# geladene Views / Event wenn View closed



## tech84 (24. Jan 2010)

Hi,

ich habe 3 Views

- eine View mit einem Tree (Projektverwaltung)
- eine View mit einem Diagramm
- eine View mit einer Tabelle

Nun habe ich das Ganze so eingestellt (anderer Thread), dass ich von den eingelesenen Dateien mehrere views (Tabelle/Diagramm) öffnen kann. Das funktioniert auch prima, allerdings kann ich so auch mehrere views von ein und derselben Datei öffnen.

Gibt es eine Möglichkeit in dem Handler abzufragen, ob eine view mit dem Namen (beispiel.txt) schon geladen wurde? (Die Titel der Views entspr den files). Oder muss ich selber´ne Liste erstellen, in der ich bei jedem Laden einer view den Namen reinschreibe?!

Soweit zu Problem Nr 1 

Die Diagramme werden jeweils mit jfreeChart erstellt, nun wird bei mir die aktuelle Position in dem Diagramm in der Statusleiste dargestellt. Klappt auch - allerdings bleibt ab und zu ^^ die letzte Koordinate in der Leiste stehen, wobei die View schon geschlossen wurde. Ich habe schon mit mehreren events herumexperimentiert - aber irgendwie will das nicht so wirklich :-/ Jemand ne Ahnung?

gruß,

tech


----------



## Koringar (25. Jan 2010)

Hi,

zu deinem 1. Problem, benutze doch den Dateiname als SecondId oder eher den kompletten Pfad (damit Dateien mit den selben Name, aber andere Pfad auch geöffnet werden.)

Zu 2. habe ich keine Ahnung, habe damit noch nicht gearbeitet.


----------



## tech84 (25. Jan 2010)

Au man, da hätte ich auch selber drauf kommen können - aber trotzdem danke!!! 
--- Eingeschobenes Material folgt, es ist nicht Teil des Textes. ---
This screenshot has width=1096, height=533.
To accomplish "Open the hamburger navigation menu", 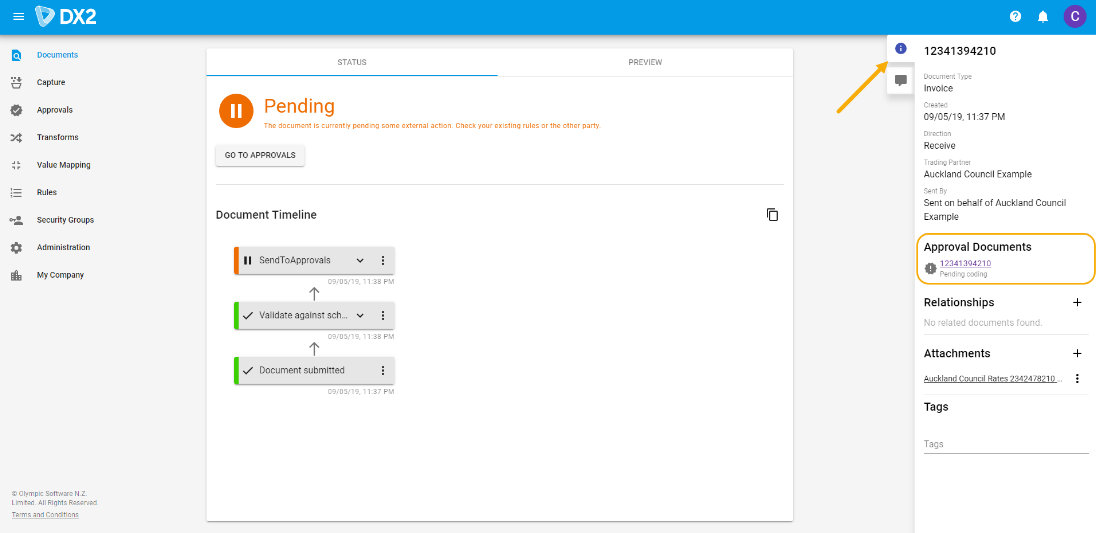I will pos(18,17).
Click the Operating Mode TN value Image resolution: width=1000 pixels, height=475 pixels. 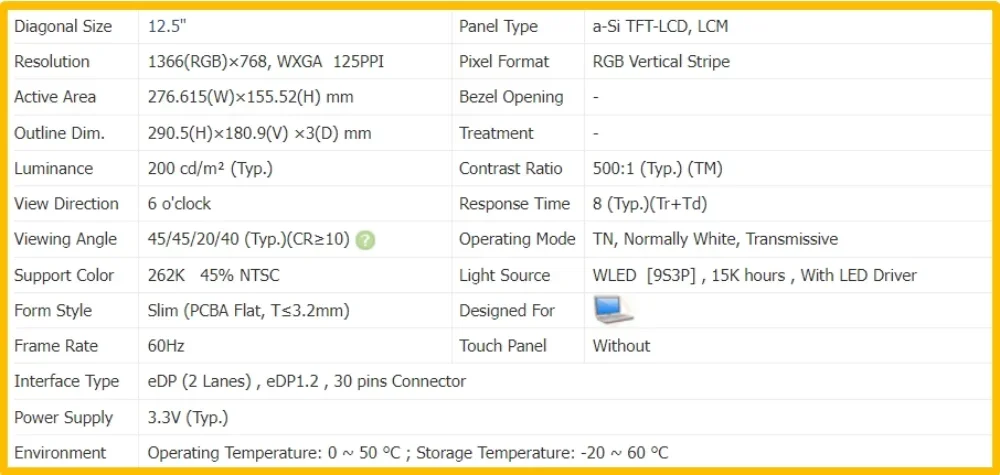(x=715, y=239)
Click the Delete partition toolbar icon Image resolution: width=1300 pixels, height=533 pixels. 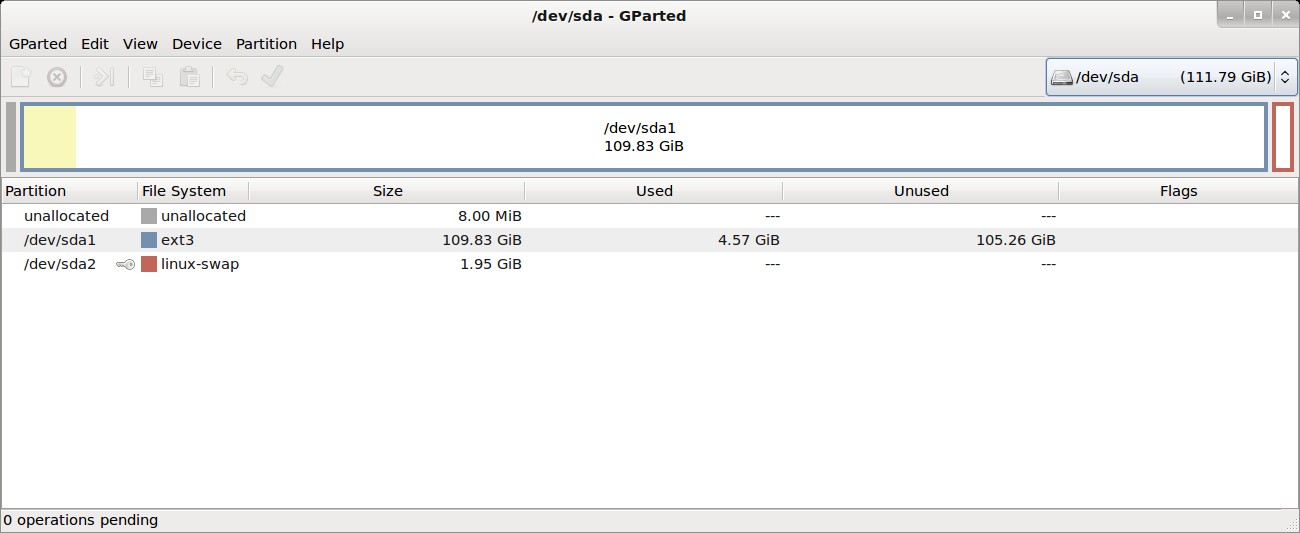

Mein zweites Problem bezieht sich nicht auf JfreeChart - sondern auf views allgemein. Irgendwo muss ich das doch irgendwie abfangen können, dass wenn die view geschlossen wird bspw "system.out.println("geschlossen")" ausgeführt wird :bahnhof:


----------



## Gast2 (25. Jan 2010)

tech84 hat gesagt.:


> Au man, da hätte ich auch selber drauf kommen können - aber trotzdem danke!!!
> 
> Mein zweites Problem bezieht sich nicht auf JfreeChart - sondern auf views allgemein. Irgendwo muss ich das doch irgendwie abfangen können, dass wenn die view geschlossen wird bspw "system.out.println("geschlossen")" ausgeführt wird :bahnhof:



Du kannst entweder dispose überschreiben

oder an die site einen PartListener hängen

```
site.getPage().addPartListener(new IPartListener2() {
			
			@Override
			public void partVisible(IWorkbenchPartReference partRef) {
				// TODO Auto-generated method stub
				
			}
			
			@Override
			public void partOpened(IWorkbenchPartReference partRef) {
				// TODO Auto-generated method stub
				
			}
			
			@Override
			public void partInputChanged(IWorkbenchPartReference partRef) {
				// TODO Auto-generated method stub
				
			}
			
			@Override
			public void partHidden(IWorkbenchPartReference partRef) {
				// TODO Auto-generated method stub
				
			}
			
			@Override
			public void partDeactivated(IWorkbenchPartReference partRef) {
				// TODO Auto-generated method stub
				
			}
			
			@Override
			public void partClosed(IWorkbenchPartReference partRef) {
				// TODO Auto-generated method stub
				
			}
			
			@Override
			public void partBroughtToTop(IWorkbenchPartReference partRef) {
				// TODO Auto-generated method stub
				
			}
			
			@Override
			public void partActivated(IWorkbenchPartReference partRef) {
				// TODO Auto-generated method stub
				
			}
		});
```

Aber du kannst nicht verhindern dass die View geschlossen wird...


----------



## tech84 (25. Jan 2010)

Vielen dank, habe dispose() überschrieben - klappt!


----------